Photographs of Zakhir wearing a traditional Muslim headscarf appeared in Egyptian newspapers, fuelling both sides’ accounts of what happened to her.
Parliament involved
On Sunday Muslim worshippers took to the streets in protest against her treatment, calling for her to be allowed to appear and give her side of the story.
“If she was forced, then okay, no problem if she is still a Christian,” said Ahmed Abdel Rahman, one of the protestors. “She can just go on TV and on the news and say ‘I’m a Christian’. They shouldn’t abduct her and then say ‘she was forced’, by any logic. So let her appear and end the matter.”
But Coptic authorities have so far refused to let her speak in public. The church says that it plans to present a case to Egypt’s parliament next month to prove its version of events.
Meanwhile church lawyers are playing down the impact of the incident. “Many a time it’s happened where a Christian will convert to Islam or vice versa,” said Ramsees Naggar, a lawyer for the Coptic church. “In the end, this will have no impact on Coptic-Muslim relations.”

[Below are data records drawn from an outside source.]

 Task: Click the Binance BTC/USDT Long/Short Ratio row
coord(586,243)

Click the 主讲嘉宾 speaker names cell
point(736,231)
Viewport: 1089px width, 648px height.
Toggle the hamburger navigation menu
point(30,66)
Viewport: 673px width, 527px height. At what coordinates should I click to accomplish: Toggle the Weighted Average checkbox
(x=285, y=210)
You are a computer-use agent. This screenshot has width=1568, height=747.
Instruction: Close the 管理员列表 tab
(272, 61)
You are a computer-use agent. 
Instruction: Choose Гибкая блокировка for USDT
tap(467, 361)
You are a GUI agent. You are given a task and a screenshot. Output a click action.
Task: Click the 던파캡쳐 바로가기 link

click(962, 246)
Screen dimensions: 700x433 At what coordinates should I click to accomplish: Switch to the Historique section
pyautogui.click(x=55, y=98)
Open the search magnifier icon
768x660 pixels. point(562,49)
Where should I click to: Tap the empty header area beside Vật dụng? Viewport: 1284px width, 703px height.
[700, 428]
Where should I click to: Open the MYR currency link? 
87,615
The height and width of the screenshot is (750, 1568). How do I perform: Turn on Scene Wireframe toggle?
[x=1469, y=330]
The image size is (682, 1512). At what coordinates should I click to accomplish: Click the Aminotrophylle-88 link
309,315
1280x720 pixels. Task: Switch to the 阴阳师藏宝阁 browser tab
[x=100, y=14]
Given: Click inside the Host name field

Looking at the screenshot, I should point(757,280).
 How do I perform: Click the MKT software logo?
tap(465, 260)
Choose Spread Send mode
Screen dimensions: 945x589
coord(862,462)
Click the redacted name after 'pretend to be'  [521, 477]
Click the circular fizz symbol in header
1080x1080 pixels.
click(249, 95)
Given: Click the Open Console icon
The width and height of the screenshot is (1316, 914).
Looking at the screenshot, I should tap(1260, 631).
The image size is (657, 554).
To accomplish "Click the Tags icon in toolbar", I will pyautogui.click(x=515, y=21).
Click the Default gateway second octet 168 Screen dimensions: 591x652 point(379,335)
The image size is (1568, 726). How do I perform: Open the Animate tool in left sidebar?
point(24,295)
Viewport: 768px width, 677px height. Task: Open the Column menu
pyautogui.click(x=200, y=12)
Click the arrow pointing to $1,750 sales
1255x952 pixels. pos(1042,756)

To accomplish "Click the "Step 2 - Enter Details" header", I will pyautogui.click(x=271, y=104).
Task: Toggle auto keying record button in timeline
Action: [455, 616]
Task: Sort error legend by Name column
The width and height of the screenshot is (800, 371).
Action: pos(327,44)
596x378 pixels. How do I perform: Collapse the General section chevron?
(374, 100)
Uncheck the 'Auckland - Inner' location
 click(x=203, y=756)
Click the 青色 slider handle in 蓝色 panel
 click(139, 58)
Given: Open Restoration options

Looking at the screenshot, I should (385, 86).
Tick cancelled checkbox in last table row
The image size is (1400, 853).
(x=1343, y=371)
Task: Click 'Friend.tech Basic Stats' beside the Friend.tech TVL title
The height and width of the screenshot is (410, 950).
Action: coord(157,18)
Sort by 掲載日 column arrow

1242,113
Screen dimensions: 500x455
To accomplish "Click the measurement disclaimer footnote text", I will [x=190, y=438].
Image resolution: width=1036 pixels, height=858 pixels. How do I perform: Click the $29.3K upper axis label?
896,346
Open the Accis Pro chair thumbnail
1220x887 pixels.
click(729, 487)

The case mirrors a similar incident in 2004, when the wife of another priest converted to Islam only to be taken by Egyptian police and returned to the Coptic church, who have kept her in hiding ever since.
Tensions between Egypt’s Copts and Muslim conmunities are nothing new. Copts complain of routine discirmination by the state. But Muslims argue that the Coptic church is above the state law, enjoying protections and safeguards not extended to society at large.
Occasionally ill-feeling between the communities spills over into violence. In January, six Copts and a Muslim guard were killed by Muslims in a drive-by shooting outside a church after attending Christmas Mass in the southern town of Naji Hammadim, sparking days of rioting and fears of wider unrest.